Para aquele leitor mais ansioso por uma sentença, lá vai: Terrifier não é um filme bom. Ele não tem uma atmosfera condizente com o impacto visual da existência de Art. A direção de Damien Leone não imprime tensão nos momentos de expectativa, o que faz do longa-metragem, às vezes, uma tediosa espera entre os assassinatos mostrados em toda a sua brutalidade. Há uma previsibilidade incômoda na forma como o roteiro assinado por Leone traça o caminho para a morte selvagem dos personagens. Guardadas as devidas proporções, é algo semelhante ao que aconteceu na Saga Jogos Mortais com o passar do tempo: o fiapo de história vira uma desculpa esfarrapada para os criadores exibirem a sua criatividade relativa às mortes. Tanto que aqui a filmagem não consegue esconder certos rudimentos, o que a faz ter um jeitão de produção amadora, vide transições desajeitadas, interpretações nada convincentes ou mesmo o desleixo com a humanidade que precisaria ser minimamente valorizada para que posteriormente sentíssemos emocionalmente a sua perda. Parece que o realizador estava fazendo um filme de intenções, talvez almejando um sucesso moderado que o permitisse alçar voos maiores com um pouco mais de respaldo financeiro numa continuação. De qualquer forma, é uma pena que ele não consiga utilizar os tantos ruídos e a precariedade como valiosos atributos de linguagem.

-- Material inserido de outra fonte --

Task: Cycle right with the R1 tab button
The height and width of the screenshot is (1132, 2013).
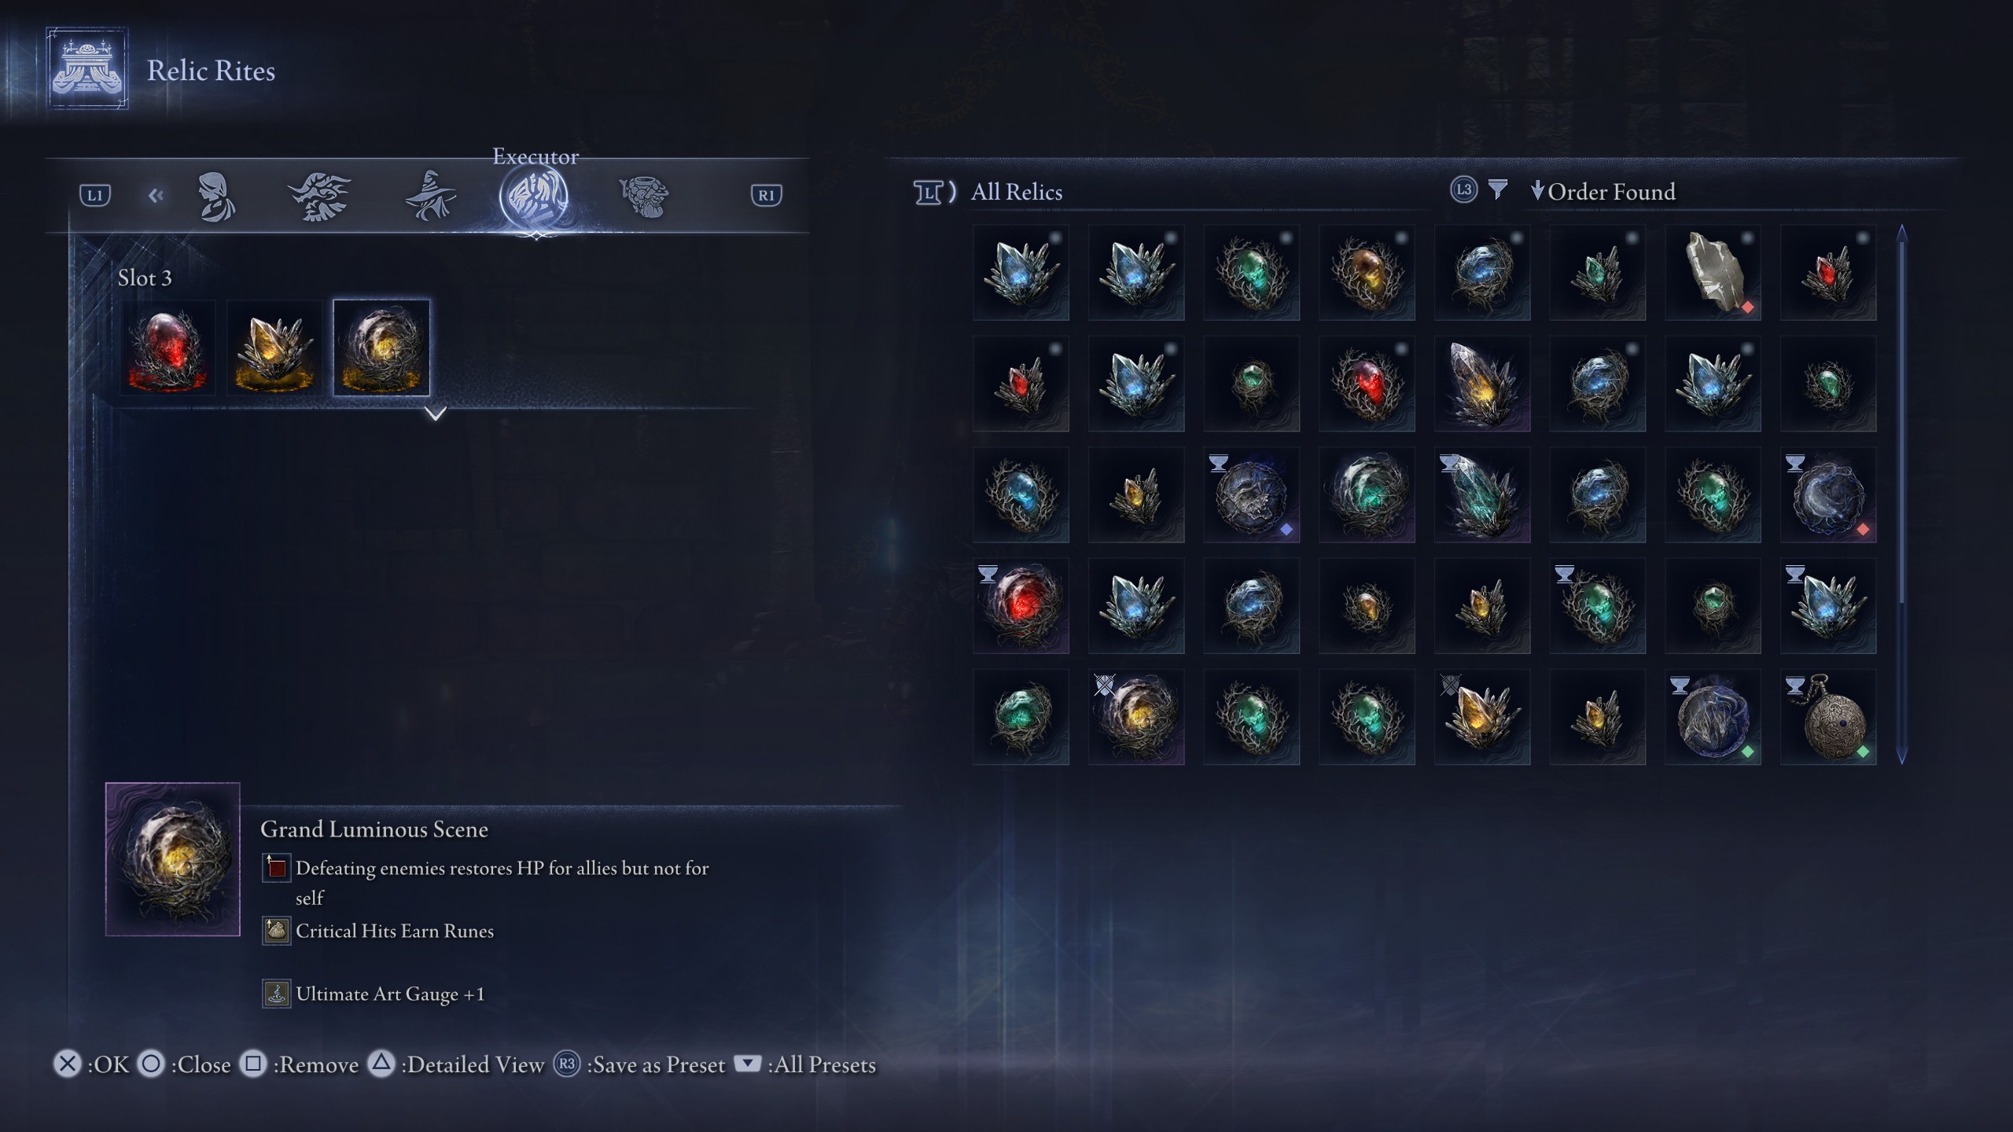Action: (767, 195)
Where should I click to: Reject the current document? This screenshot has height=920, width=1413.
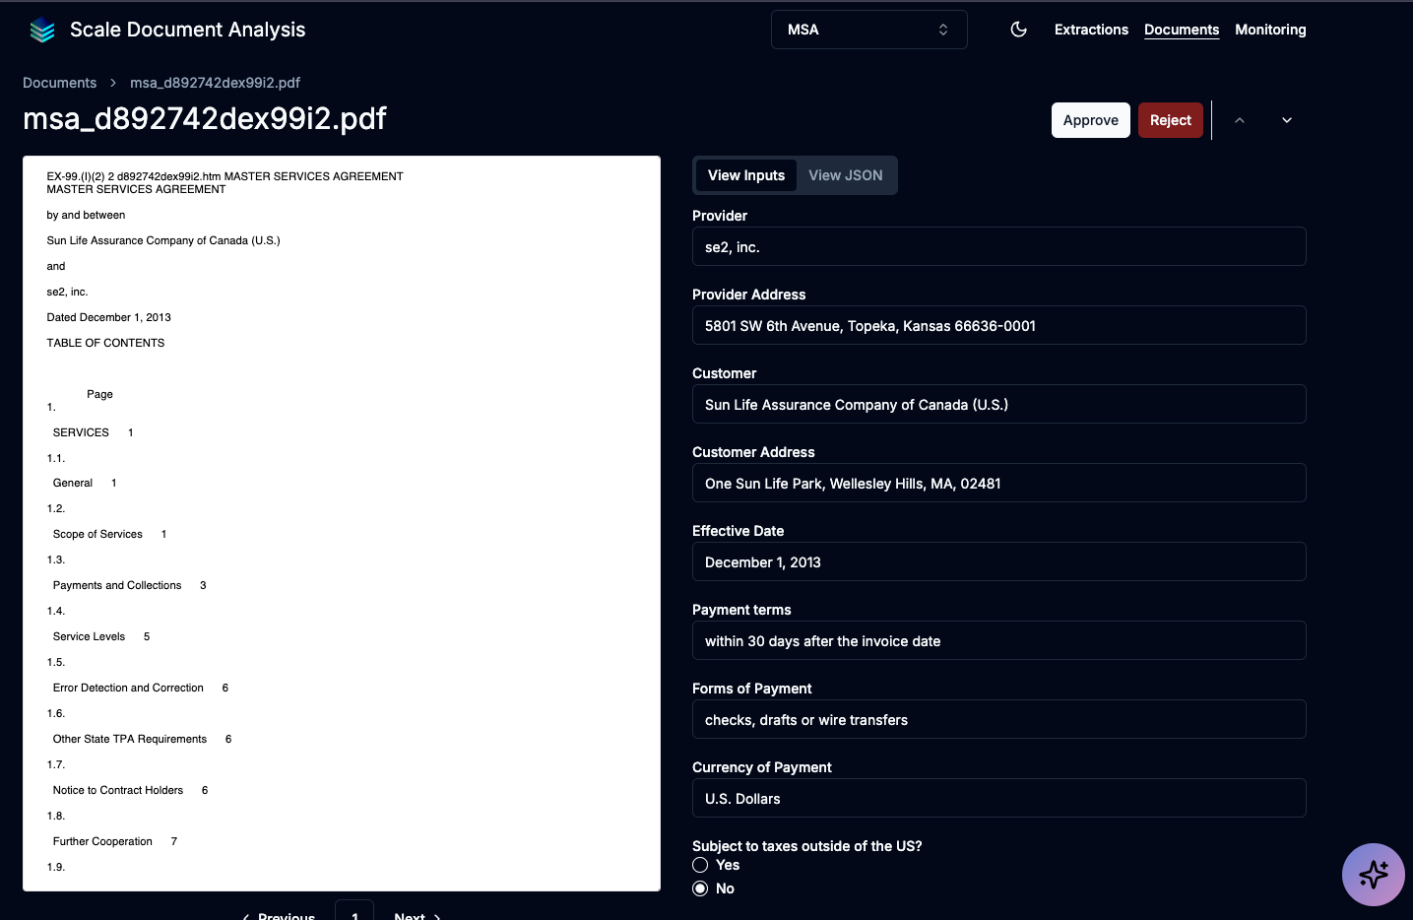[1170, 119]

Em meio ao sangue escorrendo e às vísceras sendo expostas, como se o vilão estripasse um animal, quem se destaca é David Howard Thornton. O ator utiliza o repertório adquirido com o trabalho anterior no campo da mímica (obrigado, Google, pela informação) para construir um palhaço realmente memorável. Ele é a encarnação visceral de um mal desumano. Claro que a maquiagem assinada por Elisa Vecchio é fundamental para o impacto visual dessa figura, mas o que mais torna o personagem ameaçador é a sua corporalidade. O ator transforma Art numa advertência ambulante sobre os perigos que espreitam as sérias candidatas a vítimas. Ele se move com a precisão de um mímico, se precipita sobre as pessoas indefesas de modo agressivo tão logo seja necessário mostrar a capacidade destrutiva desse personagem que não é encarado como um humano. Art está mais para manifestação aberrante do mal que não se pode vencer. O mistério faz parte dessa mitologia, pois não há informações sobre quem é o homem por baixo daquela fantasia. O que importa é o personagem e a sua sede de sangue, a implacabilidade da intenção assassina. Portanto, mesmo que o filme seja quase completamente desprovido de uma tensão entre as mortes, o trabalho de David Howard Thornton se encarrega de, ao menos, fazer de Art um palhaço que inspira medo. Assim, essa produção B tem um bom motivo para existir.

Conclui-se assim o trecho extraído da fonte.